Exercise brief. How many lines of these entries hold the string "page"? Answer with the number alone.

Supplied records.
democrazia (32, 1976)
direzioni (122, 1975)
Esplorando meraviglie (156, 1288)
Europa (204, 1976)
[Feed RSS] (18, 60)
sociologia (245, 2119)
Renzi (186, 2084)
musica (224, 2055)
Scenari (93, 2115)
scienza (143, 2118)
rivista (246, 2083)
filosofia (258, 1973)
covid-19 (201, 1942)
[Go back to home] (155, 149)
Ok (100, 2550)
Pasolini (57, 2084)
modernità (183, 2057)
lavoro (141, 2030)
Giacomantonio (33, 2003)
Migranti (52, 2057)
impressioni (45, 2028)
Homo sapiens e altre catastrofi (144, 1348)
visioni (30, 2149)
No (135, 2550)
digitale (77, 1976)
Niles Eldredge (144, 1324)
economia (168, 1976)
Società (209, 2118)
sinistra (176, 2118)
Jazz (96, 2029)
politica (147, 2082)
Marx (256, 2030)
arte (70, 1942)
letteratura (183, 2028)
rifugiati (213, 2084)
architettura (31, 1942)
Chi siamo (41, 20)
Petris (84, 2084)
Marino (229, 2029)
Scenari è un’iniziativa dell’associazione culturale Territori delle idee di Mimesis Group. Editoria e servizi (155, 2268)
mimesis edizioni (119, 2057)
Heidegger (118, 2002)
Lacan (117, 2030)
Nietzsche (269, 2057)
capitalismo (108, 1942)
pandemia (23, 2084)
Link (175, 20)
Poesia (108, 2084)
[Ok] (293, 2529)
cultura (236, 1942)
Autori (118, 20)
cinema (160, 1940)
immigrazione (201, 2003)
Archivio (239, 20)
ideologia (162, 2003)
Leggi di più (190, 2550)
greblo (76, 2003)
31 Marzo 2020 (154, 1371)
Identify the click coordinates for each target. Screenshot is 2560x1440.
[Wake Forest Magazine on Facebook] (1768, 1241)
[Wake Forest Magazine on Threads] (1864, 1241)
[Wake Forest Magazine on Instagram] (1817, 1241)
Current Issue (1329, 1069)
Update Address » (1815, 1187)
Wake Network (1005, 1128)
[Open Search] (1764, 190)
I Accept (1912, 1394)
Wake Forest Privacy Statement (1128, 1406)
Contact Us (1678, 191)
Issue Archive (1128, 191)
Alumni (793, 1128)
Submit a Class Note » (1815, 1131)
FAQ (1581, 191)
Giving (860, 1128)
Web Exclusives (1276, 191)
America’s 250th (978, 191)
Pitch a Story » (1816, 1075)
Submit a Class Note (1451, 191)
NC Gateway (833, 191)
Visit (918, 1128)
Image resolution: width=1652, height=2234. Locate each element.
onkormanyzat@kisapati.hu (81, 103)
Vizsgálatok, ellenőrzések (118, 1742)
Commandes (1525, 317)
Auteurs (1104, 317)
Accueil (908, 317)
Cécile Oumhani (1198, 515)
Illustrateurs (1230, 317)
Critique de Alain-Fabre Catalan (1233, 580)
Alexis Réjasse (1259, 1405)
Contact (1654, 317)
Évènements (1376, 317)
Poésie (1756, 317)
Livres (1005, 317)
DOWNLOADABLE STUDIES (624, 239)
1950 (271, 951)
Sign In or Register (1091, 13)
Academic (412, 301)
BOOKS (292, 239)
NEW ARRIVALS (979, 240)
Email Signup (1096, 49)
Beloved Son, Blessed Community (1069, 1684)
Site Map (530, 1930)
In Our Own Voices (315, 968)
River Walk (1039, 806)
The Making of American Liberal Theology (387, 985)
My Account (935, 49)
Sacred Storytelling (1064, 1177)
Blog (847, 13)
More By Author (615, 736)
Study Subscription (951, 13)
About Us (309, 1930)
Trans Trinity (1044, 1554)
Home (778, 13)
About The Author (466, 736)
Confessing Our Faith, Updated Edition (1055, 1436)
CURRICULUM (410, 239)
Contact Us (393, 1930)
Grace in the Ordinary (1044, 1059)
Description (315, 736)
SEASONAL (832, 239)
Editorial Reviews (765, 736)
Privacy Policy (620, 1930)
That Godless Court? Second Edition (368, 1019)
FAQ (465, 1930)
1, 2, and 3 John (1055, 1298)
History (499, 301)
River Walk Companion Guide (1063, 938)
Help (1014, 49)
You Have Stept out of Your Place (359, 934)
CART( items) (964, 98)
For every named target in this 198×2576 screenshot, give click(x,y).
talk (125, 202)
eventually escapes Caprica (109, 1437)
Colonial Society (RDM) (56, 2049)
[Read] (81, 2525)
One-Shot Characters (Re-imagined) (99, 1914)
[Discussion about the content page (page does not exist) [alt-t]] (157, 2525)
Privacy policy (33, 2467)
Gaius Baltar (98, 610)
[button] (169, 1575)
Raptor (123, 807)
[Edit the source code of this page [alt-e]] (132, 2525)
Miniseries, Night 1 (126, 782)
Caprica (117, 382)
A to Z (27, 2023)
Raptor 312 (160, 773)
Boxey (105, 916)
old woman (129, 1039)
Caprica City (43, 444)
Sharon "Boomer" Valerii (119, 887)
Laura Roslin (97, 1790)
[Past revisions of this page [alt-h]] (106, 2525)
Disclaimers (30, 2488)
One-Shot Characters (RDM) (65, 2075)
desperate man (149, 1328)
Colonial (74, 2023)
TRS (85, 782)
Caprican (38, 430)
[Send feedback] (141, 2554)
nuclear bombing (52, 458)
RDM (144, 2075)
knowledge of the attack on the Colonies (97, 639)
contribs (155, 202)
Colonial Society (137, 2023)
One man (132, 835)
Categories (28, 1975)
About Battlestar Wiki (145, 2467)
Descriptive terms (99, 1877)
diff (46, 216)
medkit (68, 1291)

Exercise answer. 3